Parlare dell’uomo e rivendicare la sua meravigliosa entità, oggi, è doveroso: molti, infatti, i pericoli di dissoluzione del concetto di uomo. Il concetto della dissoluzione dell’uomo non è stato in un primo momento di tipo filosofico, scientifico o morale, ma addirittura di stile estetico.
Il “Nuovo Romanzo”, il “Teatro dell’assurdo”, il cinema da cinquant’anni ad oggi hanno delineato dei temi che sono stati ripresi da etnologi, biologi e filosofi come IL DESERTO DEI TARTARI, l’APOCALISSE NOW: l’immagine di un pianeta deserto, di una comunità che scompare, di un individuo che si disintegra, è diffusa da tanto tempo.
Un personaggio di Beckett, che scriveva romanzi nell’immediato dopo guerra, dice: “Io non esisto, il fatto è evidente”! La soppressione della forma umana, che Focault descrive al termine del suo libro del 1966 “Le parole e le cose”, ritorna in Levi-Straus alla fine dell’”uomo nudo” del 1971.
Sono libri che sembrano favole ed oggi, invece, sono diventati realtà. Si pensi poi a Picasso e De Chirico in cui l’uomo è spezzettato, mercerizzato, robotizzato.
Tempo fa, la rivista “Preuves” parlando degli intellettuali dice: “Prima di pensare la morte dell’uomo, la nostra epoca la vive”. Dopo aver avuto i campi di sterminio all’epoca di Hitler, oggi abbiamo le carestie, il sottosviluppo, uccisioni di massa, anzi, etnocidi e la prospettiva di una guerra atomica, inquinamenti mortali, la droga, l’aborto.
Anche la tecnica fa paura. L’uomo non si sente più necessario in una rete di segnalazioni di controllo, dove si trova normalizzato; non c’è più bisogno di un personaggio, basta un essere qualunque, un bottone. Dall’anonimato dell’uomo si passa al suo assassinio, dalla negazione del valore della vita alla negazione dell’esistenza.
È chiaro che bisogna reagire. Il filosofo Heiddeger parla di “esserci”. Qual è la via per conseguire comunque la vera felicità? Che cosa è la morte, il giudizio? C’è una sanzione dopo la morte? Quale è, infine, quell’ultimo e ineffabile mistero che avvolge la nostra esistenza dal quale procediamo e verso il quale noi andiamo?
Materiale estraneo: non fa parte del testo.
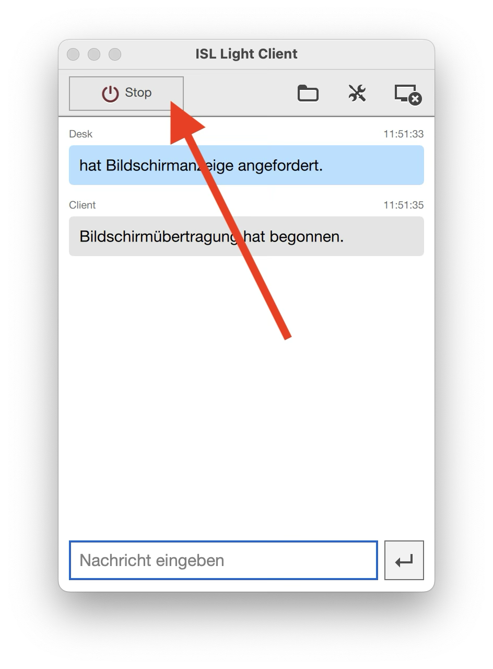Stop the session with the Stop button

point(126,94)
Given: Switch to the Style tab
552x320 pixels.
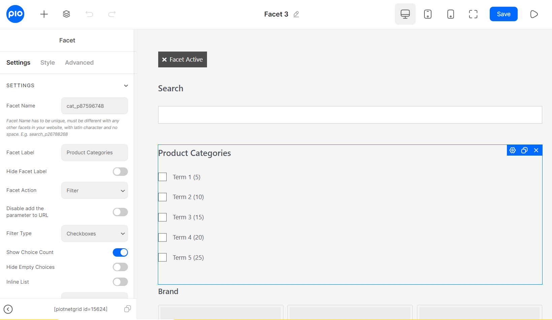Looking at the screenshot, I should pyautogui.click(x=47, y=62).
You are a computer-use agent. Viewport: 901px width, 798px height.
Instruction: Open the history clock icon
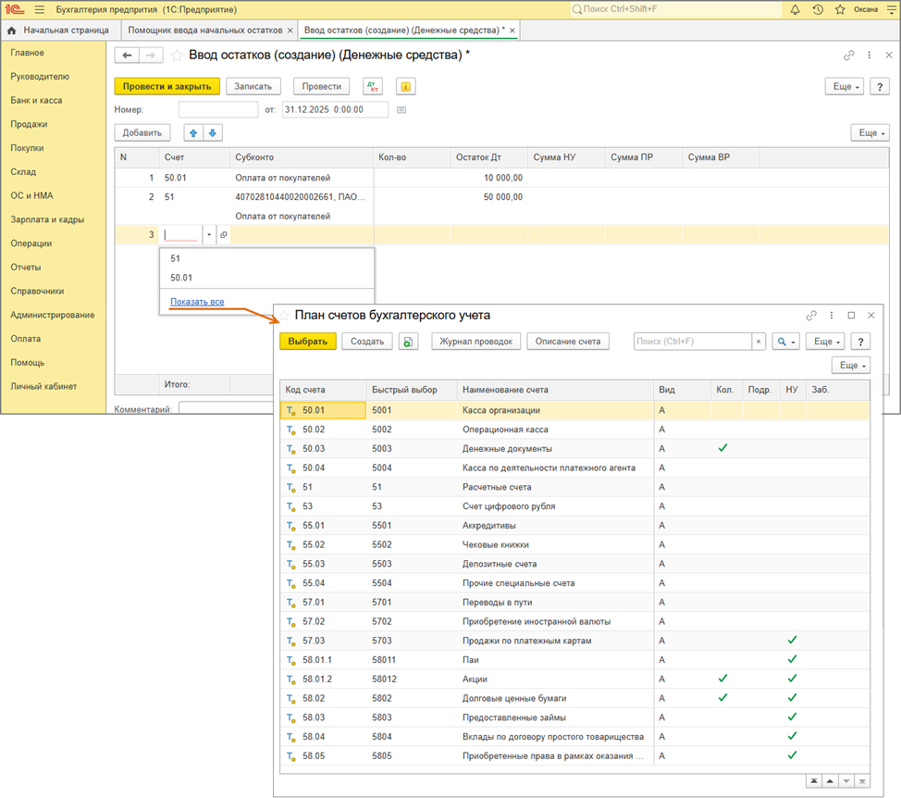pyautogui.click(x=818, y=9)
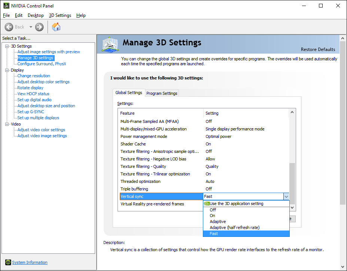Screen dimensions: 347x271
Task: Click the Home icon in toolbar
Action: (x=56, y=27)

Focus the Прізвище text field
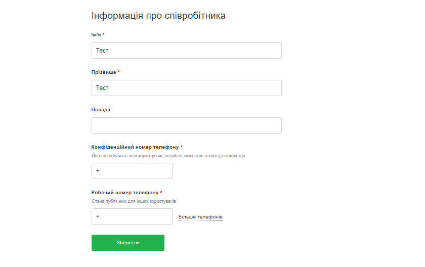pyautogui.click(x=186, y=88)
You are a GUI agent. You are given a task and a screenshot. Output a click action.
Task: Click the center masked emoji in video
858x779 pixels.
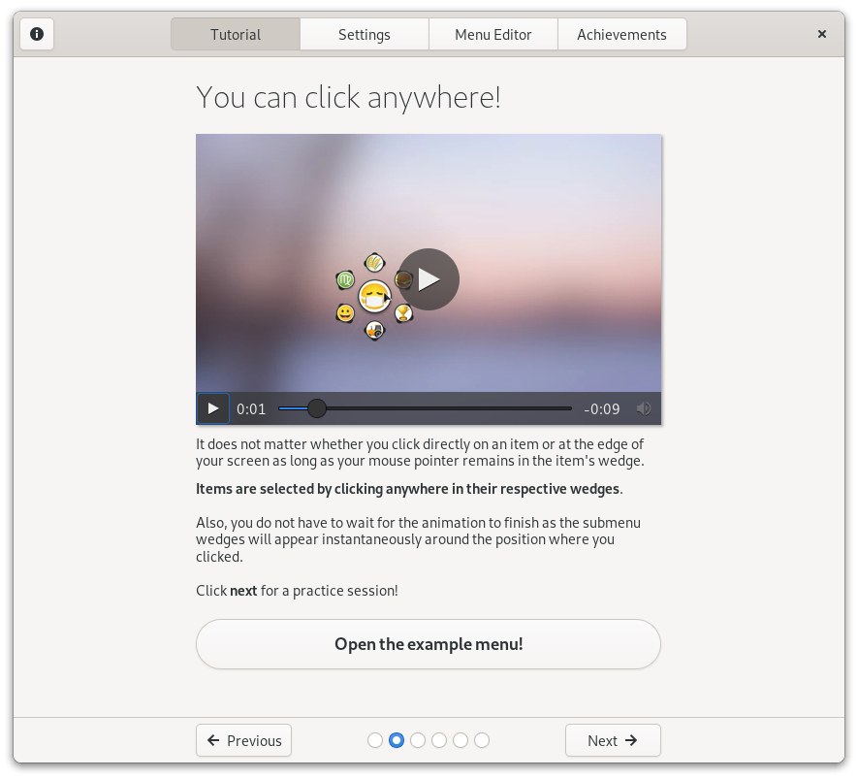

Impostare questi interrogativi è già formulare una domanda religiosa. In fondo a questa risposta appare sempre Dio. Ogni uomo è chiamato ad esprimersi religiosamente. La dimensione religiosa appartiene alla nostra struttura antropologica, come chiaramente lo riteneva già la scuola psicologica di Jung. Secondo questo grande rappresentante della psicologia del profondo, gli strati più nascosti della psiche umana nella sua zona incosciente personale e collettiva hanno carattere religioso.
Ogni uomo possiede una disposizione religiosa fondamentale e inalienabile, ma non tutti fanno di essa il progetto fondamentale della propria vita, quello che determina e qualifica le loro esistenze.
Non è facile coltivare questo spazio interiore, come non è facile coltivare certi spazi di estrinsecazione di se stessi come l’amore, l’amicizia, il sacrificio,il servizio per gli altri …
L’uomo religioso, diceva Palo VI°, è uno specialista di Dio e delle cose religiose che sono le più alte e determinano la struttura dell’individuo al massimo del dovere e della bontà.